La distinction faite dans le mouvement ouvrier du19ème siècle
entre programme maximum et programme minimum a perdu tout son sens, il
n'y a plus de programme minimum possible. Le prolétariat ne peut
développer ses luttes qu'en les inscrivant dans la perspective
d'un programme maximum : la révolution communiste
7 - LES SYNDICATS :
ORGANES DU PROLETARIAT HIER,
INSTRUMENTS DU CAPITAL AUJOURD'HUI
Au19ème siècle, dans la période de plus grande prospérité du capitalisme, la classe ouvrière s'est donné, souvent au prix de luttes acharnées et sanglantes des organisations permanentes et professionnelles destinées à assurer la défense de ses intérêts économiques : les syndicats. Ces organes ont assumé un rôle fondamental dans la lutte pour les réformes et pour les améliorations substantielles des conditions de vie des travailleurs que le système pouvait encore accorder. Ils ont également constitué des lieux de regroupement de la classe, de développement de sa solidarité et de sa conscience, dans lesquels les révolutionnaires intervenaient activement pour en faire des "écoles du communisme". Donc, bien que l'existence de ces organes ait été liée de façon indissoluble à celle du salariat et que, dès cette période, ils se soient souvent déjà bureaucratisés de façon importante, ils n'en constituaient pas moins d'authentiques organes de la classe dans la mesure où l'abolition du salariat n'était pas à l'ordre du jour.
En entrant dans sa phase de décadence, le capitalisme cesse d'être en mesure d'accorder des réformes et des améliorations en faveur de la classe ouvrière. Ayant perdu toute possibilité d'exercer leur fonction initiale de défenseurs efficaces des intérêts prolétariens et confrontés à une situation historique où seule l'abolition du salariat, et donc leur propre disparition, est à l'ordre du jour, les syndicats sont devenus, comme condition de leur propre survie, d'authentiques défenseurs du capitalisme, des agences de l'Etat bourgeois en milieu ouvrier (évolution qui a été fortement favorisée par leur bureaucratisation antérieure et par la tendance inexorable de l'Etat de la période de décadence à absorber toutes les structures de la société).
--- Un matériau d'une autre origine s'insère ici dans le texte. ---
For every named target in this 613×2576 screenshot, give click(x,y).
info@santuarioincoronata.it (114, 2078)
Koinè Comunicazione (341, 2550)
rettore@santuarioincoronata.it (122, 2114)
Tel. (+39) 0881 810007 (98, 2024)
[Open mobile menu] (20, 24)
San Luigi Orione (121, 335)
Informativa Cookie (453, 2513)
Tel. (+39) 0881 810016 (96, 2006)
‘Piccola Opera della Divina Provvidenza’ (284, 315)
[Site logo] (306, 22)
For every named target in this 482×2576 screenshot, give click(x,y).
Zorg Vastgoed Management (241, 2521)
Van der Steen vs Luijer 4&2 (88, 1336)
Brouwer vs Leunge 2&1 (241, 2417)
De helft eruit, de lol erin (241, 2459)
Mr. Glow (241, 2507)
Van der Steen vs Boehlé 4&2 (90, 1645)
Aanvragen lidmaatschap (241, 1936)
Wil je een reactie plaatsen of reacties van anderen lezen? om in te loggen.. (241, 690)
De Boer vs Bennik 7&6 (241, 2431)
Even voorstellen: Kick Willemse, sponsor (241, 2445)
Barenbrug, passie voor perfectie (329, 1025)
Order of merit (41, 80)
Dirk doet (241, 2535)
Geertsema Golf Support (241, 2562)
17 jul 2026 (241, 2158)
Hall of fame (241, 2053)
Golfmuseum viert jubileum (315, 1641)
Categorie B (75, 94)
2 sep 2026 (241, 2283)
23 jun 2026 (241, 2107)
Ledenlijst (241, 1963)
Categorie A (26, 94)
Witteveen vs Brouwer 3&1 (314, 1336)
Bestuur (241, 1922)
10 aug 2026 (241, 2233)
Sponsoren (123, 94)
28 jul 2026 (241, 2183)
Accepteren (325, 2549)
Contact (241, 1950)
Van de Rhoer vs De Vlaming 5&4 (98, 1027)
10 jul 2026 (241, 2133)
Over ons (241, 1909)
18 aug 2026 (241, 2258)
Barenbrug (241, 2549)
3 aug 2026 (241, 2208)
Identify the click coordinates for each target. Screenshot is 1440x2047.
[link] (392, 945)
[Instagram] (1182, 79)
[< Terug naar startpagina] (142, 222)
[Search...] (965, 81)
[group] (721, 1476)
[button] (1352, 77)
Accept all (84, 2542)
La fonction anti-ouvrière des syndicats s'est manifestée
pour la première fois de façon décisive au cours
de la première guerre mondiale où, aux côtés
des partis sociaux-démocrates, ils ont participé à
la mobilisation des ouvriers dans la boucherie impérialiste. Dans
la vague révolutionnaire qui a suivi la guerre, les syndicats ont
tout fait pour entraver les tentatives du prolétariat de détruire
le capitalisme. Depuis lors, ils ont été maintenus en vie,
non par la classe ouvrière, mais par l'Etat capitaliste pour le
compte duquel ils remplissent des fonctions très importantes :
- participation active aux tentatives de l'Etat capitaliste de rationaliser
l'économie, réglementation de la vente de la force de travail
et intensification de l'exploitation ;
- sabotage de la lutte de classe de l'intérieur, soit en détournant
les grèves et les révoltes vers des impasses catégorielles,
soit en affrontant les mouvements autonomes par la répression ouverte.
Du fait que les syndicats ont perdu leur caractère prolétarien ils ne peuvent pas être "reconquis" par la classe ouvrière, ni constituer un terrain pour l'activité des minorités révolutionnaires. Depuis plus d'un demi-siècle les ouvriers ont éprouvé de moins en moins d'intérêt à participer à l'activité de ces organisations devenues corps et âme des organes de l'Etat capitaliste. Leurs luttes de résistance contre la dégradation de leurs conditions de vie ont tendu à prendre la forme de "grèves sauvages" en dehors et contre les syndicats. Dirigées par les assemblées générales de grévistes et, dans les cas où elles se sont généralisées, coordonnées par des comités de délégués élus et révocables par les assemblées, ces luttes se sont immédiatement situées sur un terrain politique, dans la mesure où elles ont dû se confronter à l'Etat sous la forme de ses représentants dans l'entreprise : les syndicats. Seule la généralisation et la radicalisation de ces luttes peuvent permettre à la classe de passer à un assaut ouvert et frontal contre l'Etat capitaliste. La destruction de l'Etat bourgeois implique nécessairement la destruction des syndicats.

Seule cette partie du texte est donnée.